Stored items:
[Start of Attachment]

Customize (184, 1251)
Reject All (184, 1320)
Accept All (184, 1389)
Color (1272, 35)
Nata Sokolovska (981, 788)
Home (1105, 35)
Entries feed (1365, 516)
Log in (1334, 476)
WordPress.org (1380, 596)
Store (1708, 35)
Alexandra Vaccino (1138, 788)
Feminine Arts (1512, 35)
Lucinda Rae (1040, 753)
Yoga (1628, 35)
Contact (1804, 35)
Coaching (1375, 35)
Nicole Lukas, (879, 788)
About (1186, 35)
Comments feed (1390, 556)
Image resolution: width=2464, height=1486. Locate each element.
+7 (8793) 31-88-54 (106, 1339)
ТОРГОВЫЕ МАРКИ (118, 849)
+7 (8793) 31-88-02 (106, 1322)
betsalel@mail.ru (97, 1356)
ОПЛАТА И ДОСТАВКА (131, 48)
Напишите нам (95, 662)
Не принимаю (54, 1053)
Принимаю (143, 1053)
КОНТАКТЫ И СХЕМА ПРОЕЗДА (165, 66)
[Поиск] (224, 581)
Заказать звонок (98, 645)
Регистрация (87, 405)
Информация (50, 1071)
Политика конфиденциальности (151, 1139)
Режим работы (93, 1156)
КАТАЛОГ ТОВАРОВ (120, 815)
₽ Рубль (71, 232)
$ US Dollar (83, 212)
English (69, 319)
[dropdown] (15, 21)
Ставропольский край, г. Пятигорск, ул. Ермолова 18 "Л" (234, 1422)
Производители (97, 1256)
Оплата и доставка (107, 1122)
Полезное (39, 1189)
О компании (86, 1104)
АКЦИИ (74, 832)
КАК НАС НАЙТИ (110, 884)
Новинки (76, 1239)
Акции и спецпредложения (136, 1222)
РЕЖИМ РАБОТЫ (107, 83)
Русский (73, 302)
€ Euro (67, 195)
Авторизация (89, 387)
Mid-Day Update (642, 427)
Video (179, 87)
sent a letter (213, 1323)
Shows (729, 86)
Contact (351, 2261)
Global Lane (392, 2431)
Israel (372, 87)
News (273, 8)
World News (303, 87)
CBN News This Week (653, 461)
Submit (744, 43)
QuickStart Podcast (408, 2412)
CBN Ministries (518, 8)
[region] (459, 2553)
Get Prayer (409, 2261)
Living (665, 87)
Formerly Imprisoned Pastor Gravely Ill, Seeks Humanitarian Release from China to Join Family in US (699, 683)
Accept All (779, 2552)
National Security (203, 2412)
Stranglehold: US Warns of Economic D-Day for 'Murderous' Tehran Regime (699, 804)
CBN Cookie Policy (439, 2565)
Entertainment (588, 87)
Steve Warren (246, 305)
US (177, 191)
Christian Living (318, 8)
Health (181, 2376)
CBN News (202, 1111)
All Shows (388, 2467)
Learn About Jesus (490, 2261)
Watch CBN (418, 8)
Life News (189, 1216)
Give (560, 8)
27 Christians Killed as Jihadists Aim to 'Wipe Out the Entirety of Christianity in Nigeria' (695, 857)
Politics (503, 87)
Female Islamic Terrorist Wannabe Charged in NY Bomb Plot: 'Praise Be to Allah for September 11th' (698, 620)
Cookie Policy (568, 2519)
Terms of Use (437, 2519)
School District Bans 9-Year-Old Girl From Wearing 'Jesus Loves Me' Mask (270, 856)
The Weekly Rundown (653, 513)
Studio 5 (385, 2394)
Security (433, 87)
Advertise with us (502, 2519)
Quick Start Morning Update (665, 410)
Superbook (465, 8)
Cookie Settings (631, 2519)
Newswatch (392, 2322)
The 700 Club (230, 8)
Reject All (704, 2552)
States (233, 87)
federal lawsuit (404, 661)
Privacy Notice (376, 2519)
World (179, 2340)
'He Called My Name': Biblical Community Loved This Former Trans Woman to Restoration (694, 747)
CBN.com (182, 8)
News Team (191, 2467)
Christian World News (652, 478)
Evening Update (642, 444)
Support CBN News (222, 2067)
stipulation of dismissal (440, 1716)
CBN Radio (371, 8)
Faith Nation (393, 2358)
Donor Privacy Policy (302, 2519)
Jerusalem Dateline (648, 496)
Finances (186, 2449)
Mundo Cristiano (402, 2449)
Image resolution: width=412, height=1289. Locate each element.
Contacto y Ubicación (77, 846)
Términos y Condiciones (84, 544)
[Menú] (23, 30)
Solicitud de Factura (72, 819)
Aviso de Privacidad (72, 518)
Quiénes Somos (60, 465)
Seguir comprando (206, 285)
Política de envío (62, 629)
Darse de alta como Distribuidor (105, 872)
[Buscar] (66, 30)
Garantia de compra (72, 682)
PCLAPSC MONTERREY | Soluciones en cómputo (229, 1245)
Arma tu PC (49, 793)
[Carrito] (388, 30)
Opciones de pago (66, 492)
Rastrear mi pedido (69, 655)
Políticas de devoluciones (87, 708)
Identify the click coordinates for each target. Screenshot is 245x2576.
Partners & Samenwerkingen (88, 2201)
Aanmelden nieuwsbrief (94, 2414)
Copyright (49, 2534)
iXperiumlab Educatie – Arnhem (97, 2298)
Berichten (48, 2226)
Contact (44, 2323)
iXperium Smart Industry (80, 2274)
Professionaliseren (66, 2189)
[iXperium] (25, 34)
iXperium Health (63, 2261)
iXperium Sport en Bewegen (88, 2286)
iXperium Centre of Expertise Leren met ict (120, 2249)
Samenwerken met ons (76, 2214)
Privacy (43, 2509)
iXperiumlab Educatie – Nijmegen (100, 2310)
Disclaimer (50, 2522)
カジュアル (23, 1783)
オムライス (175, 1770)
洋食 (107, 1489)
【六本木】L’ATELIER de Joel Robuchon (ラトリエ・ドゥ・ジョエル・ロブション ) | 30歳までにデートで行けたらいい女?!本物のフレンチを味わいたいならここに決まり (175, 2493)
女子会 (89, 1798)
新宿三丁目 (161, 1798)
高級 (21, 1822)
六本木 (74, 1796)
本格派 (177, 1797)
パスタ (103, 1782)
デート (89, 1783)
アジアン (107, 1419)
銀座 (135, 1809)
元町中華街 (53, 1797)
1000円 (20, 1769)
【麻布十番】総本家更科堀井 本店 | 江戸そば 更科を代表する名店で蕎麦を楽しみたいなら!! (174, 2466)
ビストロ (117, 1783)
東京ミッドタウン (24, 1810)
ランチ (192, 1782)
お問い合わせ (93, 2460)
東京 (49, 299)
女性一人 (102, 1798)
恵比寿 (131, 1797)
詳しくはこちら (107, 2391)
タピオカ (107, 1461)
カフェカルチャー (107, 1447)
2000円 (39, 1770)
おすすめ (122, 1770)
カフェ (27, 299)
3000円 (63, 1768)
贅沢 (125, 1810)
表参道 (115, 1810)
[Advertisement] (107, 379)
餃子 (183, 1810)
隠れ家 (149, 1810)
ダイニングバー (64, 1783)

[End of Attachment]

WHAT NEEDS TO BE DONE: Your output must contain exactly the lines from the one containing "恵比寿 (131, 1797)" to the final line of the data above, and no other text.

ANSWER SPACE:
恵比寿 (131, 1797)
詳しくはこちら (107, 2391)
タピオカ (107, 1461)
カフェカルチャー (107, 1447)
2000円 (39, 1770)
おすすめ (122, 1770)
カフェ (27, 299)
3000円 (63, 1768)
贅沢 (125, 1810)
表参道 (115, 1810)
[Advertisement] (107, 379)
餃子 (183, 1810)
隠れ家 (149, 1810)
ダイニングバー (64, 1783)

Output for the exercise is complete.